Trump Snags Another Top Republican: Oh No, Not You Too, Sununu

It’s hard enough to accept that we had someone who, I would argue, is a mob-boss-like madman as president of the United States. And it’s hard to swallow that almost 75 million Americans voted for the guy in 2020. But what I find most shocking and stunning of all is the number of “leaders” in the Republican Party who, in their naked pursuit of power, have been willing to abandon their principles and bend the knee to him.

Donald Trump’s rogues gallery of Klingons is full of characters like South Carolina senator Lindsey Graham, who once said Trump was “unfit” to be president but is now among his chief lapdogs. It also takes a special breed of groveler–such as Texas senator Ted Cruz–to endorse a man who previously slandered your father (implying he might have been some kind of accomplice in JFK’s assassination) and suggested that your wife was unattractive.

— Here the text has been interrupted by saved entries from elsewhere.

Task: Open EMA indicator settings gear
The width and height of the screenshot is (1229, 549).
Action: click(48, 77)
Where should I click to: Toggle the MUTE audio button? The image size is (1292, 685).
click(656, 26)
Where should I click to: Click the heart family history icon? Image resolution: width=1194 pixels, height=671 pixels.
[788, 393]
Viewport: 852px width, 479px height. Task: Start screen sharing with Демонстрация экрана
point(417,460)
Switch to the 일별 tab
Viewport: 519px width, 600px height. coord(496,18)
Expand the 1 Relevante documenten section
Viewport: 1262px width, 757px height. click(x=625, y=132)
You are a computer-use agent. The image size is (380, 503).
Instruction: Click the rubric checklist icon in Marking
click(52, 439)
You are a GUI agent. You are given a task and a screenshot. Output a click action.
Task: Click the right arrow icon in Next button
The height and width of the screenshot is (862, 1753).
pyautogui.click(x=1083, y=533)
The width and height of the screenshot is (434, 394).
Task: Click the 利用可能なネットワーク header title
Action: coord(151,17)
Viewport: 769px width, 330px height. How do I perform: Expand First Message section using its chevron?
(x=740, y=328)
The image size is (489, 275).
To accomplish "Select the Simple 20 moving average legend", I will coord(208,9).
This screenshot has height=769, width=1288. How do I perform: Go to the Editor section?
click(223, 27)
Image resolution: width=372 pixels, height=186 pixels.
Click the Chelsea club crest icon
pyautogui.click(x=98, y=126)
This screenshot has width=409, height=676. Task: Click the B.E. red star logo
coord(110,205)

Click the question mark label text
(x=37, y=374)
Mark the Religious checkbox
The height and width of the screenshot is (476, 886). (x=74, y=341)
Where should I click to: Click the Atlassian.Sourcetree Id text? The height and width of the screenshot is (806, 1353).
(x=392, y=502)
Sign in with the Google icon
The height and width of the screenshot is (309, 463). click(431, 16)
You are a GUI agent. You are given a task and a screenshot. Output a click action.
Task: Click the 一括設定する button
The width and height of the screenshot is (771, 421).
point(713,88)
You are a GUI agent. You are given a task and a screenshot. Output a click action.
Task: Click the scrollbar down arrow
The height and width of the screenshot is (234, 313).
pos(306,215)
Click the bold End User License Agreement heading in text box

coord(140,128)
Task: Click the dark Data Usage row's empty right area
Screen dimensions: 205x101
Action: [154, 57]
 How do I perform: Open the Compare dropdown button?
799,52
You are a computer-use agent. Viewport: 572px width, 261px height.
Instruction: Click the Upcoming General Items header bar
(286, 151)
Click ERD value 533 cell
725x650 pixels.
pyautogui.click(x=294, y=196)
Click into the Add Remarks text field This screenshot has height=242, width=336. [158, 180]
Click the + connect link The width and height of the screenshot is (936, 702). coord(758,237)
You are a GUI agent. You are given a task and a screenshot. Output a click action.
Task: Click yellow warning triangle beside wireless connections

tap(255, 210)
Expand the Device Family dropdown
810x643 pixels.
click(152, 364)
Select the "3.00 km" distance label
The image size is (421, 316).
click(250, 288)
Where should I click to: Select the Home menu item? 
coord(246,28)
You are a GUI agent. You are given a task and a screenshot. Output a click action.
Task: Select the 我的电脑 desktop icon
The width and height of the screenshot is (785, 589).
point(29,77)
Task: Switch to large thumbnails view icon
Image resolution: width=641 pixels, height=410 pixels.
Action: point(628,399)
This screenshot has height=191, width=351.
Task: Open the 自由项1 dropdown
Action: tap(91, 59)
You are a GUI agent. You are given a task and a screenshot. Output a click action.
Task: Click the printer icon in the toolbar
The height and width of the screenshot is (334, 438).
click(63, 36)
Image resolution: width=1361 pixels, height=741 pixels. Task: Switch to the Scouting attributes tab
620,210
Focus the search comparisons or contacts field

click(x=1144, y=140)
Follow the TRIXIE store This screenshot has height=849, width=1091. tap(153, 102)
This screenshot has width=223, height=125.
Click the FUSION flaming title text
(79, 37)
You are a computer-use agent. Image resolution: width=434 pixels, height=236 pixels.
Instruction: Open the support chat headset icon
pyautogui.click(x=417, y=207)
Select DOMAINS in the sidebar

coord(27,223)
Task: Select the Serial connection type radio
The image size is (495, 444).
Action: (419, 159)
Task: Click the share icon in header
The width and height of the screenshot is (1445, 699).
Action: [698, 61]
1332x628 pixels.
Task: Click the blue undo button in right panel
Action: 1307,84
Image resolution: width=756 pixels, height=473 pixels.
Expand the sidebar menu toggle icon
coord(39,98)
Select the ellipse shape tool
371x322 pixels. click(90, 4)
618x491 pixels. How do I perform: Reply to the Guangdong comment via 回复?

But in an interview with ABC’s George Stephanopoulos over the weekend, New Hampshire governor Chris Sununu vaulted ahead of the pack to enter the Shameless Bootlickers Hall of Fame–on the first ballot.

It’s one thing to abandon your honor and embrace “the big lie” (as you must in order to remain in good standing in Trumpworld) that the 2020 election was stolen. But it takes a whole new level of sycophancy, one Sununu reached on camera, to acknowledge the truth that Joe Biden won in a fair election; that Trump was complicit in the January 6 insurrection; and that Trump still faces multiple indictments–and yet still endorse the ex-president.

Sununu apparently thinks he’ll be given an ethical pass by saying the quiet part out loud: It’s politics. “That’s what people are judging this on…. And the ultimate decision will be in November to see where people stand,” he said. His rationale, as he tried to explain it, is not that it’s the right thing to do, but that he’s comfortable backing Trump since 51% of Americans don’t see election denialism or the insurrection as disqualifying.

Okay. I know we’ve become immune to the madness of such magical thinking. But just parse that thought for a moment. What Sununu’s admitting is that he knows the “stolen election” hoo-ha is a lie. And yet, because enough people want to believe the lie, he’s willing to just roll over. In my book, this is the absolute inverse of what leadership is supposed to look like. If enough people believe something, even if it’s a lie (a lie perpetuated by the leader of the party, no less), follow them? Don’t lead, just follow and get out of the way? That’s how lemmings behave. That’s how they roll in the Democratic People’s Republic of (North) Korea.

Surely it’s a sign that Sununu, like so many of his peers, may be fearful of the power and the purse strings that Team Trump, if granted a second term, could wield against non-loyalists in the party. It’s also a sign that all manner of Republican officeholders rightly fear the wrath of the MAGA trolls who, in a Trump II universe, may feel unbridled in settling scores with people (and politicians) whom they themselves fear, hate, and resent–or whose values do not align with theirs.

In my book, Sununu is a decent man–a good guy who has now gone soft. For a while, he himself had toyed with running for the GOP nomination. I interviewed him then for the Showtime program The Circus, and he was clear as day, saying: “[Trump] could not win in November of ’24. Biden would beat him.” What’s more, he was sunny, affable, and my kind of Republican: a compassionate conservative who is pro-choice, supports LGBTQ+ rights, and thinks vaccines are a good idea.

His message could not have been more straightforward: If Republicans were to nominate Trump, they would likely lose in November 2024. Which is, in part, presumably why he gave his full-throated endorsement to none other than Nikki Haley. Just four months ago.

And now he’s been snagged by Trump, like so many of his cohorts.

It’s just so deflating to see Sununu, one of the very few elected Republicans willing to acknowledge the obvious (that Trump is the worst possible nominee for the party), wave the white flag and accept that if the worst is what we’ve got, he’s all in for…the worst.

It makes one wonder: Is Liz Cheney one of the only Republican figures with a spine? (She lost her reelection primary–and House seat–after serving as vice chair of the January 6 committee.)

Sununu once observed–admittedly, at the Gridiron Club’s annual dinner, where the jokes and jibes flow freely–that Trump was “f–king crazy.” He went on to clarify, “I don’t think he’s so crazy that you could put him in a mental institution. But I think if he were in one, he ain’t getting out.”

Well, it appears the lunatics now run the GOP asylum. And it’s not so funny now that the once reasonable, clear-eyed adult in the room, Chris Sununu, is in there with him.